CNBC Work

4 ways to boost your focus and brainpower at work

Key Points
  • In today's 24/7/365 interconnected world, professionals often are distracted from their goals, hindering the ability to achieve great results.  
  • Janice Marturano, founder and executive director of the Institute for Mindful Leadership, claims that when you train your mind to be fully attentive, even in the midst of chaos, you cultivate the space and clarity necessary to make wiser decisions.
  • To date, business leaders and employees from more than 60 organizations around the world have been trained using the institute's mindful leadership curricula.
Clerkenwell | Agency Collection | Getty Images

Like most busy professionals, Janice Marturano was working long hours, putting out fires and dealing with nonstop demands not only inside the office but outside as well. Vice president of public responsibility and deputy general counsel at General Mills, the then 43-year-old was married with school-age children, president of the board for a large nonprofit and the daughter of aging parents.

"I was a 21st-century juggler," she said at CNBC's @ Work Talent + HR Summit on Tuesday in New York City.

In 2000 Marturano received a call from her CEO asking her to lead a team of people to get a multibillion-dollar deal approved by the FTC, she said. The deal, intended to take six months, dragged on for 18. "The team and I were working seven-day weeks, and I sent my family away twice without me. Six months in, my mother passed away. I had no time to grieve. I do what busy professionals do; we play hurt, push it away. Six months after that, my dad also passed away. The deal was over, but I was profoundly aware that I had lost something."

At the advice of a physician friend, she decided to take some time off from work to attend an intensive retreat for executives in Arizona called the Power of Mindfulness.

Just what is mindfulness? It is the art of being fully present and aware of where we are and what we're doing, without reacting or being overwhelmed by what's going on around us. Something most people in this 24/7/365 world find impossible to do.

"It was one of the hardest things I've ever done. I had been running 150 mph for so long, I wasn't even aware of how far into autopilot I had gone. The idea of stopping was a lot like hitting a brick wall," she said.

But it was that pause, that deep breath, that step back that changed her life.
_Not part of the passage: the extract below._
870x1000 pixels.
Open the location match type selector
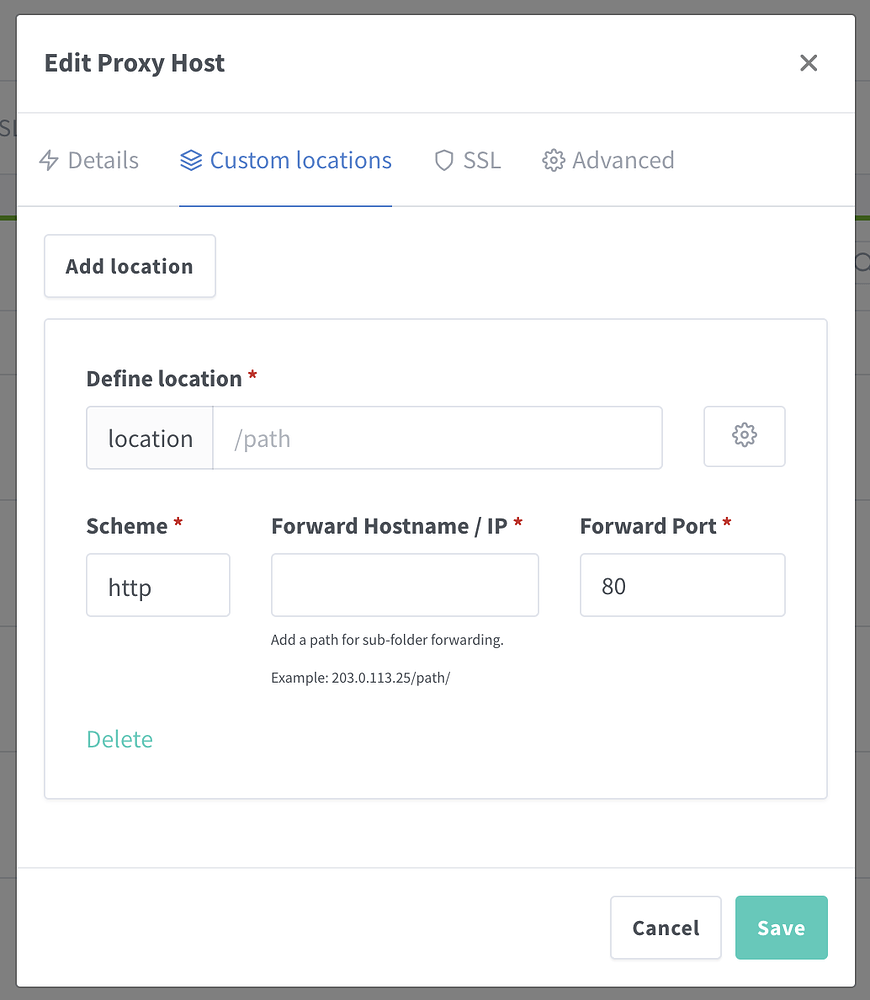tap(150, 437)
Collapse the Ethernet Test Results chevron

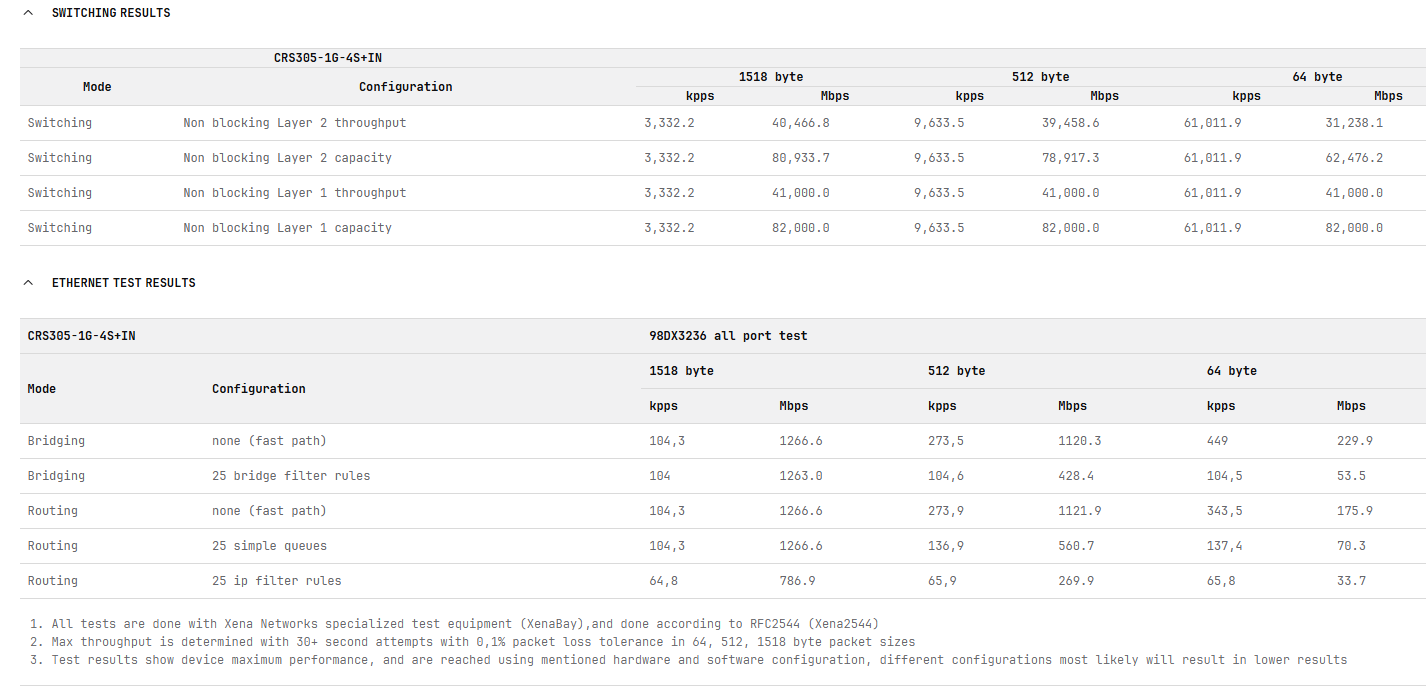coord(28,283)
There, she learned that through meditation, reflection and personal pause — that moment in the day when you notice the chaos and intentionally choose to pay attention — professionals in every level of an organization can train their mind to cut out all the noise and distractions and be better able to make good decisions both at work and in life.

"Without it," she said, "we are asking them to do the impossible."
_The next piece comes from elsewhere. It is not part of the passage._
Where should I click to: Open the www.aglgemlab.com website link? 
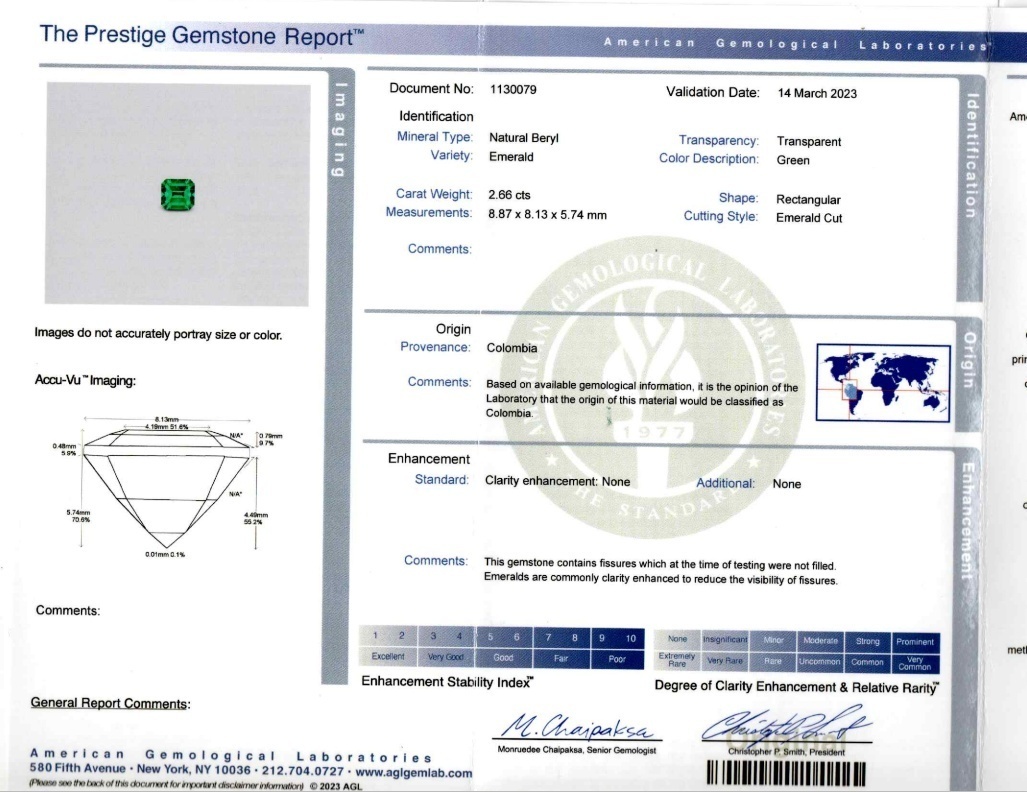413,774
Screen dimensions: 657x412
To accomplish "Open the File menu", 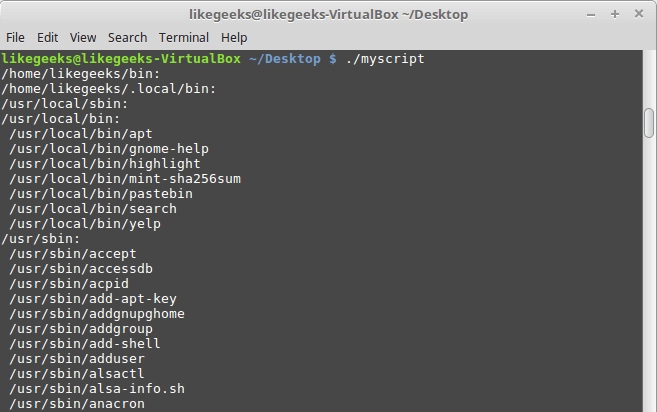I will pyautogui.click(x=16, y=37).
Six years later, in 2006, Marturano founded the Institute for Mindful Leadership and wrote "Finding the Space to Lead: A Practical Guide to Mindful Leadership." Using the institute's mindful leadership curricula, she has trained business leaders and employees from more than 60 organizations around the world, most recently at the World Economic Forum in Davos, Switzerland.

According to Marturano, below are the four fundamentals of professional excellence that can be cultivated through mindful leadership training.

1. Focus

Distractability loses about 30 percent of our productivity, said Marturano.
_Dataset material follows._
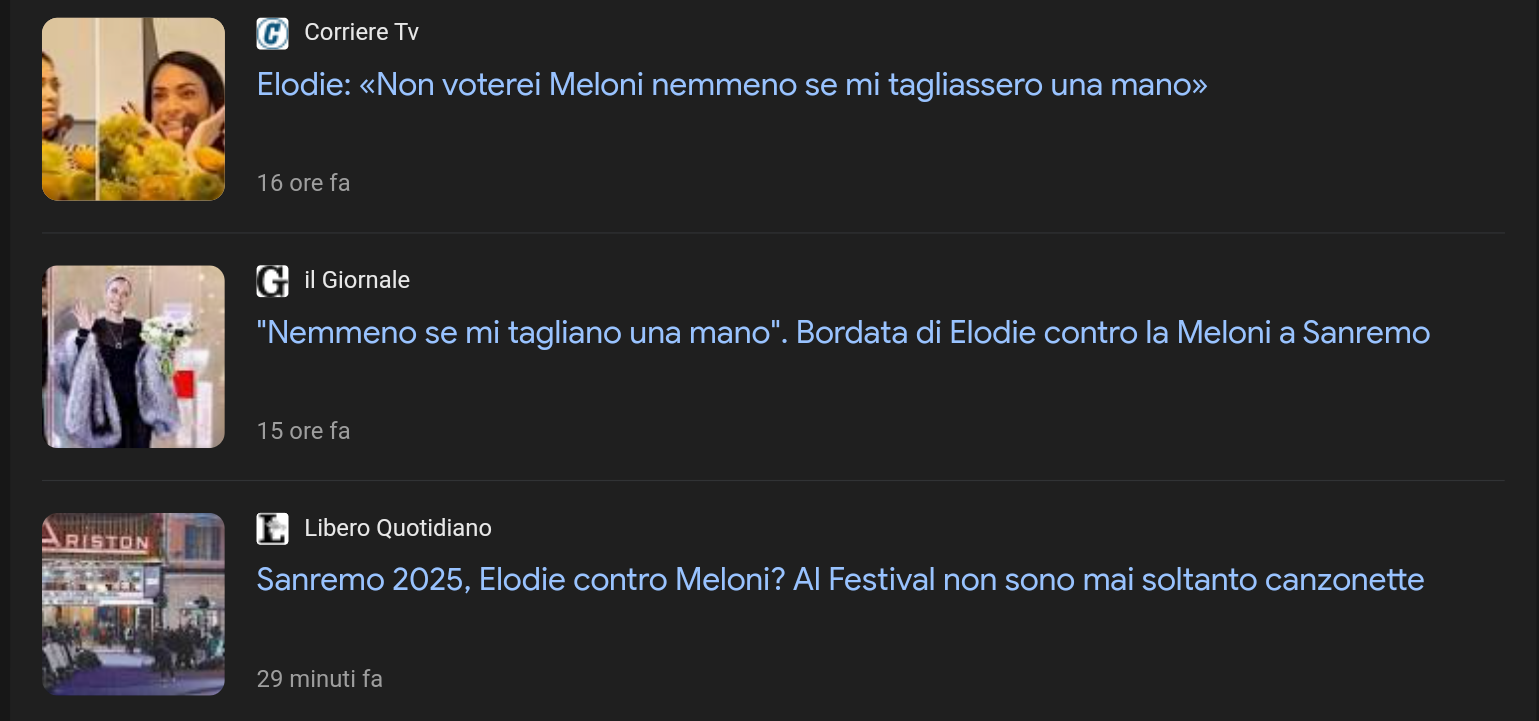
Task: Click the Libero Quotidiano logo icon
Action: (272, 528)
"When we are disconnected, when our mind is somewhere other than our body, people feel it. And when we're fully there, they also feel it," she said.

Even when we want to pay attention — it's in a meeting, or to our children or just to get through a report we're reading, she says, our mind flits away. "We can be sitting in a meeting and realize at some point that we haven't heard the last 10 minutes. Our mind has become conditioned in the year 2019 to being constantly distracted by external things, like our phones and our computers and laptops — all kinds of things that buzz at us. Focus is about learning to notice when our mind jumps away from where we want it to be. When we practice with a basic meditation, she said, we can bring our attention to the body sensations.

"Feel your feet under your desk and just pay attention to what you notice there—their warmth, their coolness, the touch of your shoes, socks. And as soon as we start thinking about our 11:00 meeting, bring yourself back to the soles of our feet. Every time we redirect and bring our attention back, it's like doing a rep, like when you lifting weights to build muscle. We are strengthening our ability to aim and sustain attention."

2. Clarity

"In the constant busy-ness of business, you may often find yourself moving from one subject to another so quickly that you don't see what's in front of you. You only see what you expect to see, what you hope to see, or what you want to see," said Marturano in her book "Finding the Space to Lead."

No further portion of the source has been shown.